Re: [DISCUSS] Decouple Hudi and Spark (in wiki design page)

vino yang Wed, 25 Sep 2019 20:17:38 -0700
Hi A simple example. In Hudi Project, you can find many code snippet like 
`spark.read().format().load()` The load method can pass any path, especially 
DFS paths. While if we only want to use Flink streaming, there is not a good 
way to read HDFS now. In addition, we.also need to consider other ability 
between Flink and Spark. You should know Spark API(non-structured streaming 
mode) can support both Streaming(micro-batch) and batch. However, Flink 
distinguishs them with two differentAPI, they have different feature set.
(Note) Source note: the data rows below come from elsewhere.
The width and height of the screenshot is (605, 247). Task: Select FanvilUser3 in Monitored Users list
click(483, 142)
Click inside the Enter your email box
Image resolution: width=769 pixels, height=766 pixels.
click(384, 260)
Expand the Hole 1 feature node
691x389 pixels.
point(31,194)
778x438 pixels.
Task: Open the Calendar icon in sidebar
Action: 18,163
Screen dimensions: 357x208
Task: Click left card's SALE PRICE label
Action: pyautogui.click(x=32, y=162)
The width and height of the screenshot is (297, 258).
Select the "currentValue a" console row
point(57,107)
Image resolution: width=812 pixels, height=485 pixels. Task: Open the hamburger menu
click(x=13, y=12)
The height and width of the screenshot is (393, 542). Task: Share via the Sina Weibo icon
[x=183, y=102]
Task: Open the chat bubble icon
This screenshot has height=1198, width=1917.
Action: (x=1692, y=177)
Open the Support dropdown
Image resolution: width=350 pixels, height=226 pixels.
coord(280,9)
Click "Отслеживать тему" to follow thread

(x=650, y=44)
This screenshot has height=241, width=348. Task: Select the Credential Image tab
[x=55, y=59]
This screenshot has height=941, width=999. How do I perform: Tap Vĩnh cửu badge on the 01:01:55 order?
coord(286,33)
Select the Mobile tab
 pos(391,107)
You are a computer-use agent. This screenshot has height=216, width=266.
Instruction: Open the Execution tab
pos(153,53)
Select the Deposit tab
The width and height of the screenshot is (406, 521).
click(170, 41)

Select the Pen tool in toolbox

On 
09/25/2019 13:15, Semantic Beeng wrote: Hi Vino, Would you be kind to start a 
wiki page to discuss this deep understanding of the functionality and design of 
Hudi? There you can put git links (https://github.com/ben-gibson/GitLink for 
intellij) and design knowledge so we can discuss in context. I am exploring the 
approach from this retweet 
https://twitter.com/semanticbeeng/status/1176241250967666689?s=20 and need this 
understanding you have. "difficult to ignore Flink Batch API to match some 
features provide by Hudi now" - can you please post there some gitlinks to 
this? Thanks Nick On September 24, 2019 at 10:22 PM vino yang 
<[email protected]> wrote: Hi Taher, As I mentioned in the previous mail. 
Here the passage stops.